Grande Rutelli, è tornato radicale

Dalla Rassegna stampa

Scrivere in prima persona è sempre antipatico. Non si fa. Si rischia di essere noiosi e auto-referenziali. Lo so. Ogni tanto mi capita, lo ammetto. A volte, però, lo ritengo addirittura necessario, altre volte inevitabile. Altra storia. Stavolta, quindi, preferisco mettere le mani avanti (altra cosa che non si deve fare mai!) e chiedo ai lettori di Europa un pizzico di pazienza in più e quel tanto di magnanimità che possa evitarmi, almeno, l’accusa di egocentrismo.
Del resto, non capita tutti i giorni di scoprire che la propria prospettiva politica, la propria linea progettuale e pratica, connotata da una profonda ispirazione liberale e democratica, abbia tracciato il solco lungo il quale, ora, anche un leader come Francesco Rutelli si ritrova a camminare.
E così, scopro di essere l’anticipatore e, indirettamente, anche il suggeritore della sua “svolta”. Ma è assai plausibile (e forse storicamente riscontrabile) che, prima di noi, quel solco, l’abbia tracciato Marco Pannella. È possibile. Nel qual caso, credo che abbiano giocato un ruolo determinante l’inconscio di ciascuno e il carisma del leader radicale. Però, è giusto dirlo, Marco è il politico da cui entrambi abbiamo imparato. In modo diverso.
Ciascuno per sé. Evidentemente, l’origine di tale sintonia sta nell’aver frequentato la scuola radicale e, di conseguenza, di esserci laureati presso l’università popolare rappresentata da Radio Radicale, ora diretta da Massimo Bordin.
In altri termini, è anche un po’ colpa mia se si è creato un qualche trambusto dentro il Pd. Lo dichiaro pubblicamente: se non avessi avuto la sfrontataggine, in questo ultimo anno, di scrivere certe riflessioni politiche su Europa, forse Rutelli non avrebbe trovato l’ispirazione giusta per il suo libro e per il suo progetto. Infatti, l’idea di Francesco è simile a quella già realizzata da Radicali Italiani durante l’attuale segreteria di Antonella Casu: la nascita di un movimento laico, liberale e libertario posto al centro della scena politica e in grado di parlare con tutti, a destra come a sinistra.
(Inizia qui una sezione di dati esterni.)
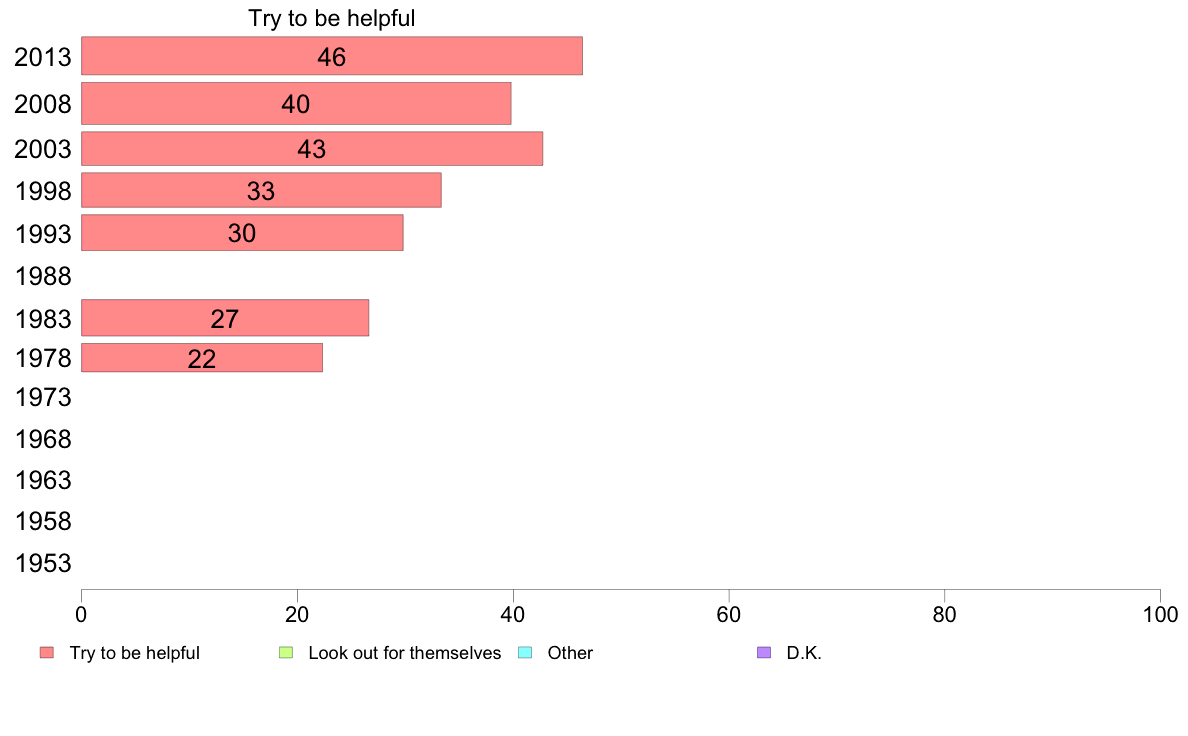Click the 100 axis tick label
This screenshot has width=1188, height=736.
(x=1160, y=615)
Anzi, sono cinquanta anni che i Radicali e Marco Pannella hanno realizzato tutto ciò. Insomma, se il 2 luglio scorso, non avessi personalmente scritto un articolo intitolato Lettera a un partito mai nato, che ha dato il titolo all’ultima fatica editoriale di Rutelli, forse le cose tra Francesco e il Pd non sarebbero precipitate in tal modo. Me ne assumo le responsabilità. Ma è indubbio che Francesco, nel suo libro La svolta. Lettera a un partito mai nato, abbia dimostrato di aver letto e condiviso le mie analisi politiche. Tale condivisione di idee mi fa pensare che quelle mie proposte, per fortuna, non sono rimaste lettera morta. E perciò: grazie Francesco! Del resto, è sempre un piacevole onore scoprire di aver disseminato spunti, proposte e intuizioni che poi hanno avuto modo di circolare tra le persone, negli ambienti più diversi, tra i politici italiani. Tutto questo, lo devo a Europa, che mi ha concesso la possibilità di far conoscere le mie analisi critiche attraverso alcuni articoli, spero arguti e stimolanti.
E lo ha fatto senza mai censurarli o tagliarli.
Sono contento che esista un giornale così. Perché riconosco il valore professionale e politico svolto dal quotidiano “democratico”, di nome e di fatto. Ammetto che tutti i miei pezzi sono stati sempre pubblicati integralmente, anche quando potevano apparire scomodi o critici nei confronti del Partito democratico.
E ora? Che cosa succederà? Noi radicali ci ritroviamo, dopo le primarie vinte da Pier Luigi Bersani, a destra del Pd. Perché i Radicali sono la “sinistra liberale” e, al medesimo tempo, sono anche gli eredi della “destra storica” di Cavour e Quintino Sella. Perciò non bisogna confonderci con la “sinistra radicale”. Casomai, sarebbe più corretto aggettivare quella “sinistra”, di cui non facciamo parte, con il suo nome proprio: estremista, comunista o massimalista.
Ma, per cortesia, non chiamatela più “Sinistra radicale”. Radicale è un sostantivo, non un aggettivo. I radicali sono liberali. Sono il centro liberale, libertario e non moderato della politica italiana.
La Fdp di Guido Westerwelle, per esempio, sembra aver preso come modello proprio i radicali di Emma Bonino, con tutti i distinguo del caso. Il gruppo liberale tedesco, infatti, uscito molto rafforzato dalle recenti elezioni politiche in Germania, ricalca l’idea di un partito riformatore posto al centro della scena politica e capace di essere contemporaneamente laico, liberale e libertario, sia in economia che sui diritti civili. Un partito in grado, perciò, di raccogliere consensi sia a destra che a sinistra, proprio come succede in Italia con i radicali di Marco Pannella. In effetti, le analogie tra i liberali tedeschi e i radicali italiani sono molte. Quello che però sorprende è che in troppi, nel nostro paese, si lamentano dell’assenza di una forza politica con queste caratteristiche mentre, qui da noi, un tale partito esiste da oltre cinquant’anni! Ma i più blasonati organi di informazione sembrano non volerlo ammettere o, peggio, non vogliono che si sappia.
Scrivetelo voi di Europa. E fatelo sapere. Mi raccomando! Post scriptum: un suggerimento a Bersani che ha definito il dialogo come «una parola malata»: caro segretario, aggiunga alle sue letture le opere di Guido Calogero.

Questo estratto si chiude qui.